It is argued, however, that the validity of the executive agreement was not dependent upon the Act of Congress but was made pursuant to the inherent powers of the President under the Constitution. The answer is that while the President has certain inherent powers under the Constitution such as the power pertaining to his position as Commander in Chief of Army and Navy and the power necessary to see that the laws are faithfully executed, the power to regulate interstate and foreign commerce is not among the powers incident to the Presidential office, but is expressly vested by the Constitution in the Congress. It cannot be upheld as an exercise of the power to see that the laws are faithfully executed, for, as said by Mr. Justice Holmes in his dissenting opinion in Myers v. United States, 272 U.S. 52, 177, 47 S.Ct. 21, 85, 71 L.Ed. 160, "The duty of the President to see that the laws be executed is a duty that does not go beyond the laws or require him to achieve more than Congress sees fit to leave within his power". In the recent case of Youngstown Sheet & Tube Co. v. Sawyer, 343 U.S. 579, 72 S.Ct. 863, 867, 96 L.Ed. 1153, the Supreme Court dealt with the question in the following pertinent language:
"Nor can the seizure order be sustained because of the several constitutional provisions that grant executive power to the President. In the framework of our Constitution, the President's power to see that the laws are faithfully executed refutes the idea that he is to be a lawmaker. The Constitution limits his functions in the lawmaking process to the recommending of laws he thinks wise and the vetoing of laws he thinks bad. And the Constitution is neither silent nor equivocal about who shall make laws which the President is to execute. The first section of the first article says that `All legislative Powers herein granted shall be vested in a Congress of the United States * * *.' After granting many powers to the Congress, Article I goes on to provide that Congress may `make all Laws which shall be necessary and proper for carrying into Execution the foregoing Powers and all other Powers vested by this Constitution in the Government of the United States, or in any Department or Officer thereof.'"

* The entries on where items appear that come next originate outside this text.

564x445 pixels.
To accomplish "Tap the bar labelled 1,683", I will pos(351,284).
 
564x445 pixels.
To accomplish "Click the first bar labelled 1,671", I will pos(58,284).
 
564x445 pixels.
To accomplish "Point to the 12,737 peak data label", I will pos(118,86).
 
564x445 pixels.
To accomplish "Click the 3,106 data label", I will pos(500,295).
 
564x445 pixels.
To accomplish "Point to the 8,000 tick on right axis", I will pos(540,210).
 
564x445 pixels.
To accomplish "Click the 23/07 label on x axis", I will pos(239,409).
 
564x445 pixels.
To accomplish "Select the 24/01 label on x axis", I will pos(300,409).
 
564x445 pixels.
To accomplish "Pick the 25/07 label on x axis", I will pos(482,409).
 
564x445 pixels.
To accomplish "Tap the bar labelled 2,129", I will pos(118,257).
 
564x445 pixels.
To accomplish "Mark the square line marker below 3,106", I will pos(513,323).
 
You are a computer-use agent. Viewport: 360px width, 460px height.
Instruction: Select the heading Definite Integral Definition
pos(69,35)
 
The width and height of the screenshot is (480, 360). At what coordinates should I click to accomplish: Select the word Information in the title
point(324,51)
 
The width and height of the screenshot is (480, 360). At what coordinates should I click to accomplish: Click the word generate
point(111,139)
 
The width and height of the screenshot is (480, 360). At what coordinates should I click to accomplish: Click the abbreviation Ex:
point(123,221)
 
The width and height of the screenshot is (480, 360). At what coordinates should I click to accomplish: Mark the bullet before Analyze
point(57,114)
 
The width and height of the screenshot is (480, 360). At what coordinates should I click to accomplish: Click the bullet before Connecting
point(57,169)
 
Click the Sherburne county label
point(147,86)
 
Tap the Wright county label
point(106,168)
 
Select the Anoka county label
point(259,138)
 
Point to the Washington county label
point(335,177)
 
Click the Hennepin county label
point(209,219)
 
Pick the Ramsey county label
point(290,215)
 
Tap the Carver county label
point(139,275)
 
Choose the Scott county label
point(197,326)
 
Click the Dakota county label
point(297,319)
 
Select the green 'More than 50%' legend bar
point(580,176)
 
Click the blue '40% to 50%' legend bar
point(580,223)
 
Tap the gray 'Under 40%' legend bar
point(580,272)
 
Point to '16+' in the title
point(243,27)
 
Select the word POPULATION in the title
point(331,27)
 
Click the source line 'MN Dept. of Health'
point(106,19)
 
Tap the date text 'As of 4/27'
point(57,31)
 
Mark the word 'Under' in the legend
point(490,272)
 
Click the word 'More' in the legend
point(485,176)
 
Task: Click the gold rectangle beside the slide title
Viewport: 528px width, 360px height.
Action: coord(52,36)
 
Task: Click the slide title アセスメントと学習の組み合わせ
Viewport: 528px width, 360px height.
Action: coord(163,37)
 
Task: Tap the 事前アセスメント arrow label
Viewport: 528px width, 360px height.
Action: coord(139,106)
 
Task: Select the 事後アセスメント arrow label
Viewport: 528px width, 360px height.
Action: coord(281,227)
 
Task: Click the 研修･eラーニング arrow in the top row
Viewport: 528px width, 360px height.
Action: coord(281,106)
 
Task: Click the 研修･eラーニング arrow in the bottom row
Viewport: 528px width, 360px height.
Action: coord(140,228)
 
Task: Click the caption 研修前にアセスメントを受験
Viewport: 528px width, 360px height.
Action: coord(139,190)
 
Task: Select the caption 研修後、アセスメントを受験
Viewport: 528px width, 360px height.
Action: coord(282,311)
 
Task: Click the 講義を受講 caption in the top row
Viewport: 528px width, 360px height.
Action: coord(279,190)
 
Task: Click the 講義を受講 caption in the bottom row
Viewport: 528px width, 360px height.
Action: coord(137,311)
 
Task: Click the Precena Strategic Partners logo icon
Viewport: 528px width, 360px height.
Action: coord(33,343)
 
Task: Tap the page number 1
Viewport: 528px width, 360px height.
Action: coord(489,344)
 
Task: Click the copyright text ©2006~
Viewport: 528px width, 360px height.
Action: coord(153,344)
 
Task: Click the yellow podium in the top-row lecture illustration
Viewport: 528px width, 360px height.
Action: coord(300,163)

The rule was well stated by Mr. Justice Jackson in his concurring opinion in the case last cited as follows:
"When the President takes measures incompatible with the expressed or implied will of Congress, his power is at its lowest ebb, for then he can rely only upon his own constitutional powers minus any constitutional powers of Congress over the matter. Courts can sustain exclusive Presidential control in such a case only by disabling the Congress from acting upon the subject. Presidential claim to a power at once so conclusive and preclusive must be scrutinized with caution, for what is at stake is the equilibrium established by our constitutional system."
We think that whatever the power of the executive with respect to making executive trade agreements regulating foreign commerce in the absence of action by Congress, it is clear that the executive may not through entering into such an agreement avoid complying with a regulation prescribed by Congress. Imports from a foreign country are foreign commerce subject to regulation, so far as this country is concerned, by Congress alone. The executive may not by-pass congressional limitations regulating such commerce by entering into an agreement with the foreign country that the regulation be exercised by that country through its control over exports. Even though the regulation prescribed by the executive agreement be more desirable than that prescribed by Congressional action, it is the latter which must be accepted as the expression of national policy.

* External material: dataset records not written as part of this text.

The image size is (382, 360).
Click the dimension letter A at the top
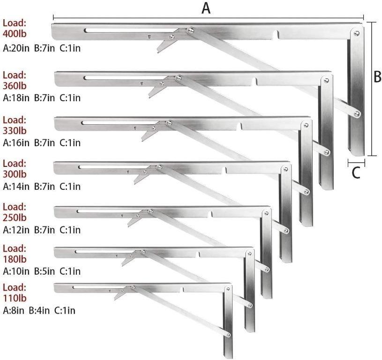[206, 8]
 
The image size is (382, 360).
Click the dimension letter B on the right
[377, 77]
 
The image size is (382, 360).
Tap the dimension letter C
[356, 173]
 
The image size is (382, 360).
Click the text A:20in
[17, 48]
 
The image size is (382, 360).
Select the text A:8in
[15, 310]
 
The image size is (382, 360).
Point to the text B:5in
[45, 271]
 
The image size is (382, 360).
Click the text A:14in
[17, 187]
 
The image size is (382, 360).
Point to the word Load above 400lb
[15, 22]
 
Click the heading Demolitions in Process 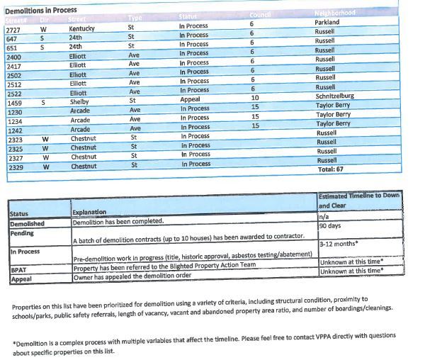pyautogui.click(x=41, y=10)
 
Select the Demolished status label pyautogui.click(x=28, y=223)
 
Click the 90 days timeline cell pyautogui.click(x=329, y=226)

It is argued that irrespective of the validity of the executive agreement, the contract sued on was a valid contract between defendant and the Canadian exporter and that since the contract was made for the benefit of the United States, this country may maintain action upon it.* The answer is that the contract was but the carrying out of the executive agreement entered into in contravention of the policy declared by Congress; and the courts of the United States will not lend their aid to enforcing it against the public policy of the country so declared. As stated, the regulation of imports from foreign countries is a matter for Congress and, when Congress has acted, the executive may not enforce different regulations by suing on contracts made with reference thereto. As said by the Supreme Court in Oscanyan v. Arms. Co., 103 U.S. 261, 277, 26 L.Ed. 539, "Contracts permissible by other countries are not enforceable in our courts, if they contravene our laws, our morality or our policy."

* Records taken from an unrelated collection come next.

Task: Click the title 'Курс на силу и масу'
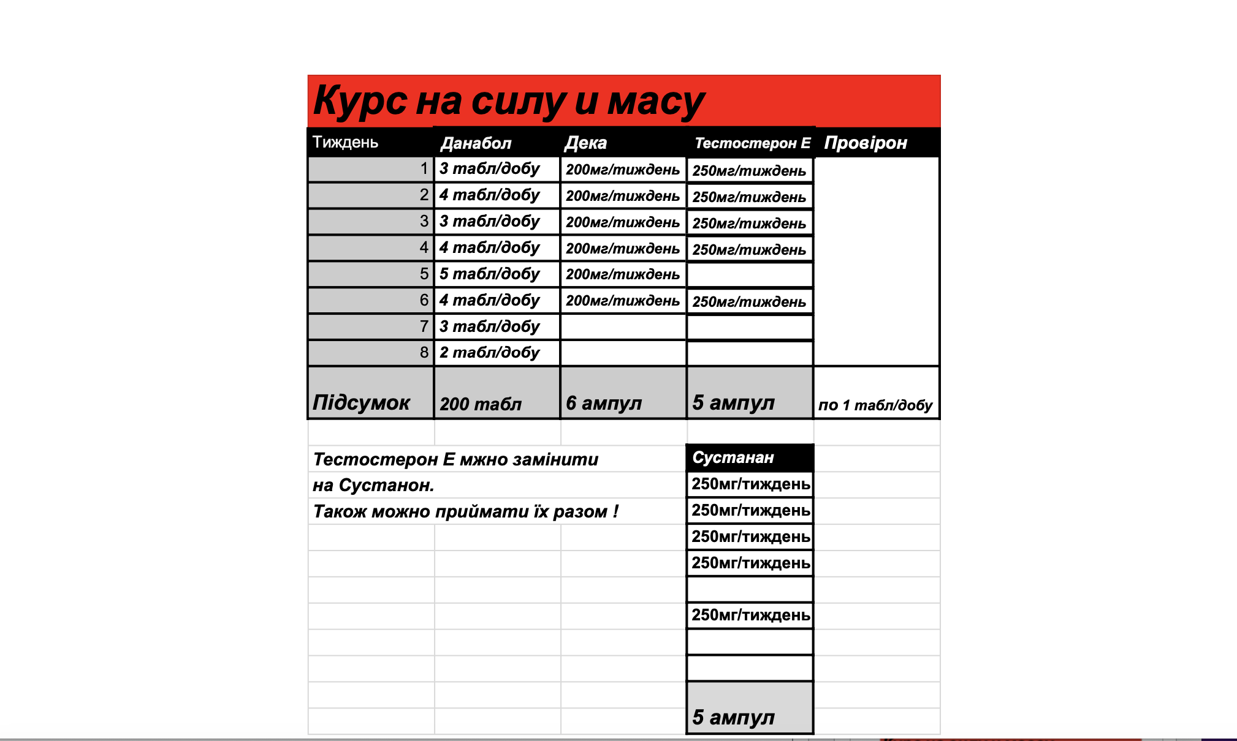[509, 101]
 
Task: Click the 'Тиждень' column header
[345, 142]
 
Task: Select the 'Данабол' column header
[476, 143]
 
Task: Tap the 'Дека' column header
[585, 143]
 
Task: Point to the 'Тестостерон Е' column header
[752, 143]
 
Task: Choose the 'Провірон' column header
[865, 143]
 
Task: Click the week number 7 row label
[424, 326]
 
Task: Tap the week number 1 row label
[424, 168]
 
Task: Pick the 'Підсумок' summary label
[361, 402]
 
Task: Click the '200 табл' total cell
[481, 404]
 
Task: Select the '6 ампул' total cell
[604, 403]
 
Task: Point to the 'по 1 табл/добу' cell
[875, 405]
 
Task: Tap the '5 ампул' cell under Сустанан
[734, 717]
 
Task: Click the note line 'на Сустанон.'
[373, 485]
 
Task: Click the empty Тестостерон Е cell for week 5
[750, 275]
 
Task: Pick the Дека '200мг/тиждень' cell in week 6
[623, 301]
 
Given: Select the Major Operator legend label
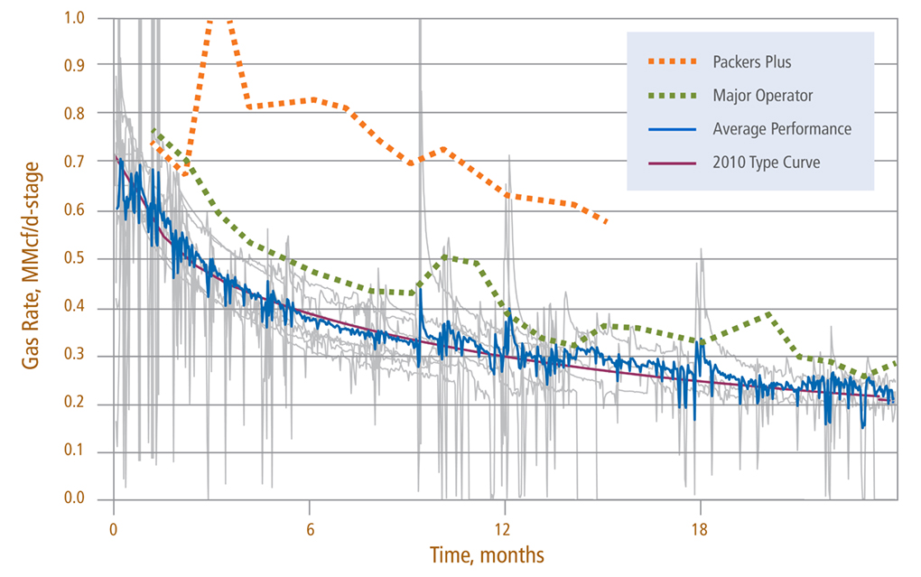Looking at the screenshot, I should point(762,96).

We think the action for damages may not be sustained for the additional reason that Congress has created no such right of action and we think that the principles laid down by the Supreme Court in United States v. Standard Oil Co. of California, 332 U.S. 301, 67 S.Ct. 1604, 91 L. Ed. 2067, are applicable here. This is not a case where the government stands in the shoes of a private person and sues on a contract which it has made as such. It is a case where the government sues in its sovereign capacity to recover damages which it claims to have sustained while engaged in the exercise of governmental powers, as the result of the violation of a contract made between other persons. No such cause of action exists under federal law; and we do not think that analogies drawn from private contract law, permitting suit by one for whose benefit a contract is made to sue thereon, can properly be followed here. "The exercise of judicial power to establish a new liability would amount to an unwarranted intrusion by the courts into a field properly within the control of Congress and as to a matter concerning which it had seen fit to take no action". Gartner v. United States, 9 Cir., 166 F.2d 728, 730. In the case of United States v. Standard Oil Co. of California, supra, the Supreme Court, in denying recovery by the government in an action grounded in analogies to private tort law, used the following language which we think pertinent, viz.:
"Moreover, as the Government recognizes for one phase of the argument but ignores for the other, we have not here simply a question of creating a new liability in the nature of a tort. For grounded though the argument is in analogies drawn from that field, the issue comes down in final consequence to a question of federal fiscal policy, coupled with considerations concerning the need for and the appropriateness of means to be used in executing the policy sought to be established. The tort law analogy is brought forth, indeed, not to secure a new step forward in expanding the recognized area for applying settled principles of that law as such, or for creating new ones. It is advanced rather as the instrument for determining and establishing the federal fiscal and regulatory policies which the Government's executive arm thinks should prevail in a situation not covered by traditionally established liabilities.
"Whatever the merits of the policy, its conversion into law is a proper subject for congressional action, not for any creative power of ours. Congress not this Court or the other federal courts, is the custodian of the national purse. By the same token it is the primary and most often the exclusive arbiter of federal fiscal affairs. And these comprehend, as we have said, securing the treasury or the government against financial losses however inflicted, including requiring reimbursement for injuries creating them, as well as filling the treasury itself." [332 U.S. 301, 67 S.Ct. 1611.]
For the reasons stated, we do not think that the United States can maintain the action for damages. The judgment for defendant will accordingly be affirmed.
* There is a holding to that effect in a decision of the United States District Court for the Eastern District of New York in the case of United States v. Carpenter, 113 F.Supp. 327.